Colombia’s peace deal with leftist rebels was on the verge of collapsing in a national referendum Sunday, with those opposing the deal leading by a razor-thin margin with almost all polling stations reporting results.
Polls taken before the national referendum, in which voters were asked whether they wanted to ratify or reject a deal ending a half century of hostilities with the Revolutionary Armed Forces of Colombia, had pointed to the “yes” vote winning by an almost two-to-one margin. But with 97 percent of polling stations reporting, 50.2 percent opposed the accord while just 49.8 percent favored it _ a difference of less than 52,000 votes.
The government hadn’t taken victory for granted after a highly polarized campaign that exposed how steep a challenge it faces implementing the 297-page accord and bringing about real reconciliation. Colombians overwhelmingly loathe the FARC, which the US considers a terrorist group, and many consider provisions in the accord that would spare the rebels jail time an insult to the 220,000 killed and almost 8 million displaced by the long-running conflict.

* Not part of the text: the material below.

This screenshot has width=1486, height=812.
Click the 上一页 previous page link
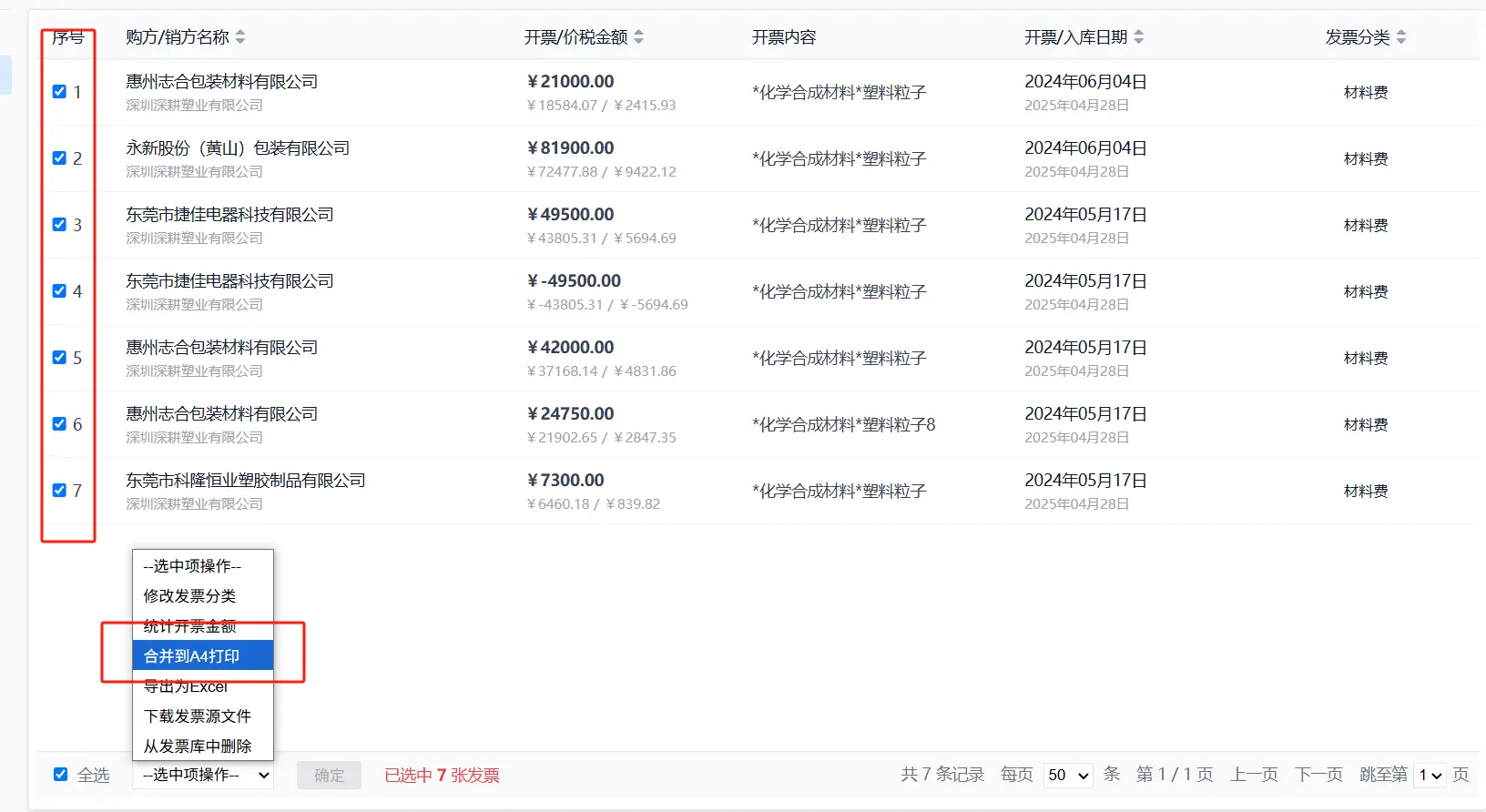click(x=1254, y=775)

In the past month, ever since the deal was announced in Cuba after four years of grueling negotiations, the government spent heavily on television ads and staged concerts and peace rallies around the country to get out the vote. It even enrolled the help of U2’s Bono and former Beatle Ringo Starr. And for the first time in an election, it made ballots available in Braille so blind Colombians could vote.
“We don’t want anyone to be feeling excluded, because this is an important decision,” said Luisa Fernanda Morena, a 30-year-old volunteer who prepared the materials at the National Institute for the Blind.
For the referendum to be ratified, at least 13 percent of the electorate, or 4.5 million voters, must cast “yes” ballots. Turnout was low, less than the 40 percent seen in recent congressional elections, a further sign to some analysts that Colombians’ enthusiasm for the ambitious accord was lacking.
Also potentially affecting turnout, especially along the Caribbean coast, was heavy rainfall from Hurricane Matthew, which had been off the northern tip of South America since Friday. President Juan Manuel Santos urged his compatriots to vote early and take inspiration from Indian independence leader Mahatma Gandhi.
“We in Colombia have to adopt this culture of non-violence,” Santos said shortly after casting his ballot in a washed-out Plaza Bolivar next to the presidential palace. “All of us can be protagonists in this historic change taking place in our nation.”
The opposition, led by influential former President Alvaro Uribe, argued that the government was appeasing the FARC and setting a bad example that criminal gangs would seize on. If the “no” vote prevailed, Uribe said, the government should return to the negotiating table, an option Santos had ruled out.
The FARC in recent days made an effort to show its commitment to peace is real. Twice this week leaders of the group traveled to areas hit hard by violence to apologize for massacres committed by their troops and discuss with communities how they can compensate victims.
“All of us in life have committed mistakes, some with consequences more serious than others,” FARC leader Ivan Marquez said Friday at a ceremony in a northern Colombian town where rebels in 1994 disrupted a street party with gunfire, killing 35. “There’s nothing to lose in recognizing it. Speaking the pure and clean truth heals the soul’s wounds, no matter how deep they are.”
On Saturday, in the presence of United Nations observers, the FARC voluntarily destroyed 620 kilograms of grenades and light explosives. It also said they would compensate victims with financial resources and land holdings accumulated during the war.
Although Santos wasn’t required to call for a vote ratifying the accord _ some of his advisers and the FARC itself opposed the idea _ the outcome would be binding.
Only if it is ratified will the FARC’s roughly 7,000 fighters begin moving to 27 concentration zones where over six months they will gradually turn over their weapons to UN observers and prepare for their reintegration into civilian life.